Without going into too much extraneous detail, I shall just say that the interface is butt-ugly and somewhat slow to read folders of one's own media, but simple and intuitive enough to get by without recourse to the manual. RTFM? Only if strictly necessary.

My first issue with the device, albeit one of which I was already aware before making the purchase, was that it supports only two types of file system for the media partition, NTFS and FAT32, both of which have their limitations for me. FAT is obviously well out of date, what with its file size and name length limitations, and NTFS support under Linux isn't all that it could be, particularly the issues that occur when the partition is not shut down cleanly and there is no Windows machine with which to run a repair.
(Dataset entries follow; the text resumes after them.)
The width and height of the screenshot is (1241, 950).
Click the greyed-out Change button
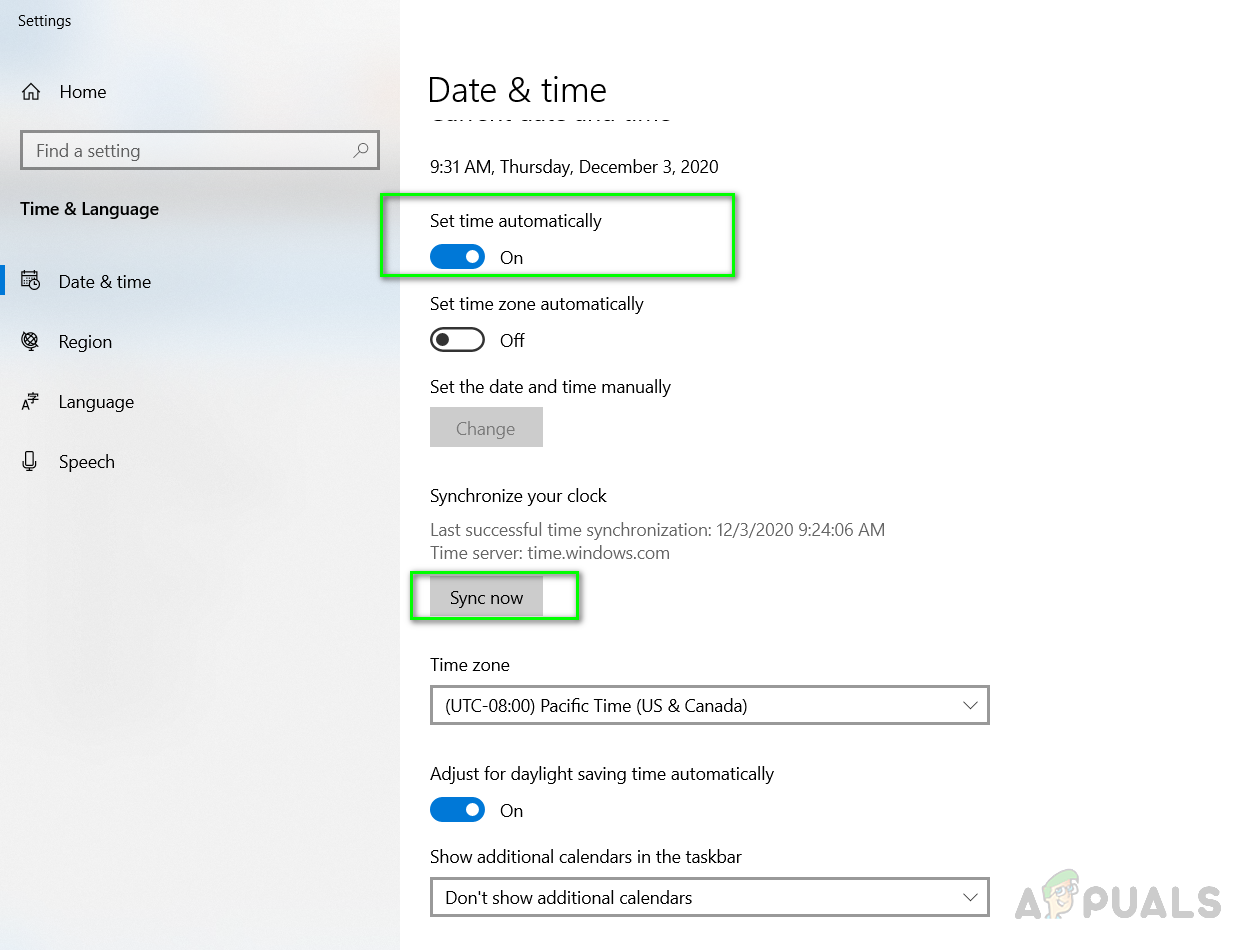[486, 428]
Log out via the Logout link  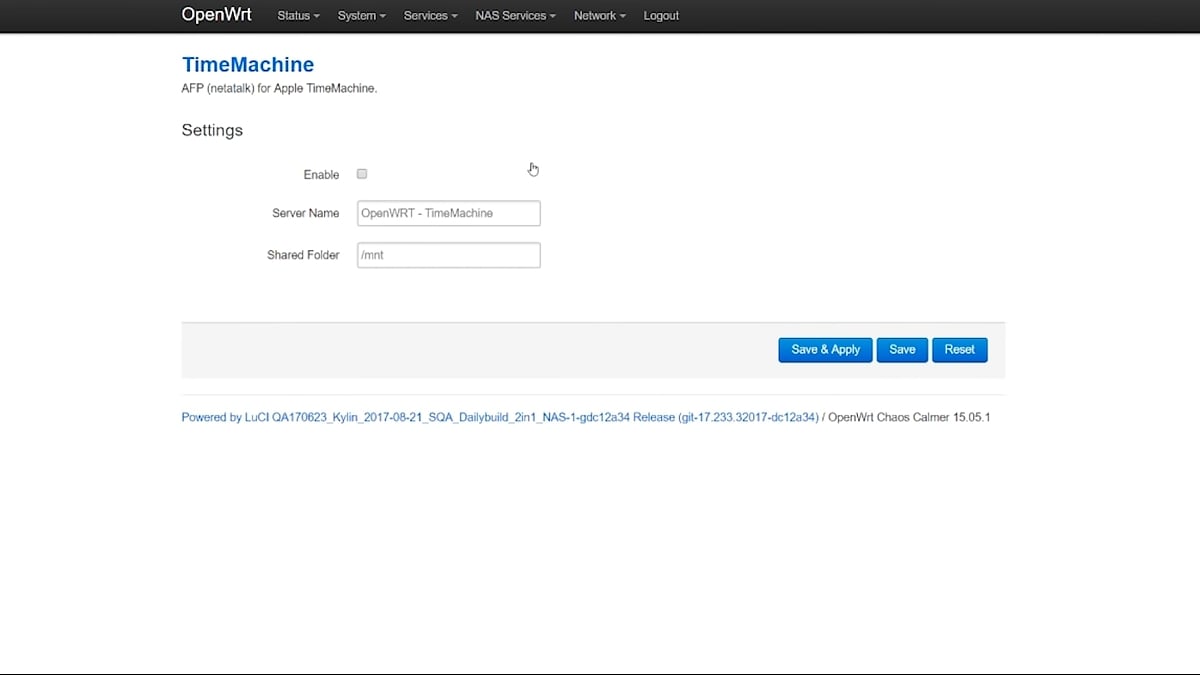pyautogui.click(x=661, y=16)
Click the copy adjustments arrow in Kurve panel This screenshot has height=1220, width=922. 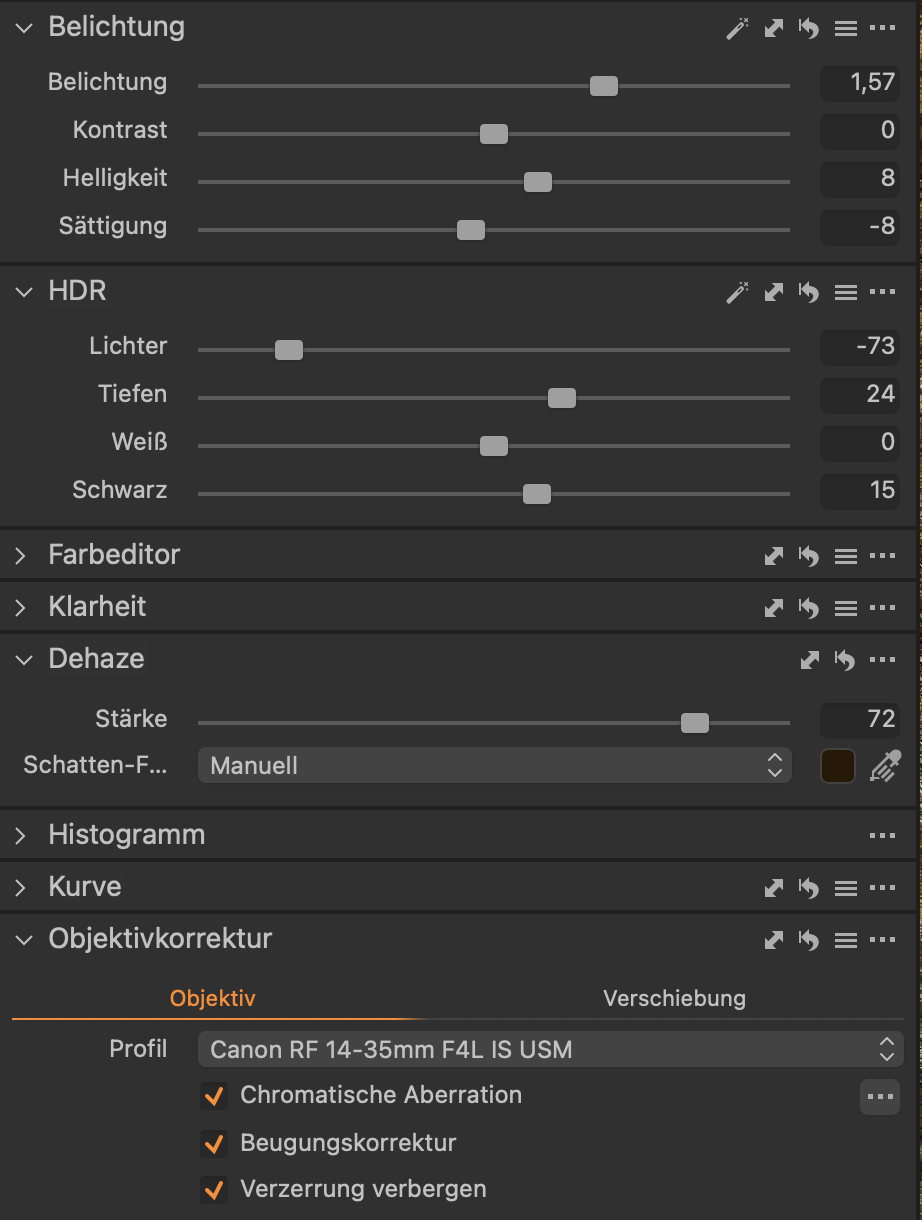773,887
As I said, this was something I knew when I made the purchase, but it was slightly galling to find out as I did later that the root filesystem of the firmware was trusty old ext3, along with the usual tools mkfs.ext3 and fsck.ext3. It seems, then, rather churlish to utilise the filesystem of choice for many linuxers and indeed the choice of the programmers of the MM-HDRL, but not include this as an option for the media partition. I did reformat as ext3, in the hope that it would just work, albeit without any official support, but the media browser was unable to see anything on the partition after that, so I had to revert to FAT.

Secondly, I was somewhat gobsmacked to find that the box is accessible on the network, via telnet, for users root, nobody, and guest, all without a password. Once in, setting said passwords, or indeed trying to tighten up security in any way is futile as the firmware is of course read-only. It does mean however that restricting access to the box on your local network is all but futile.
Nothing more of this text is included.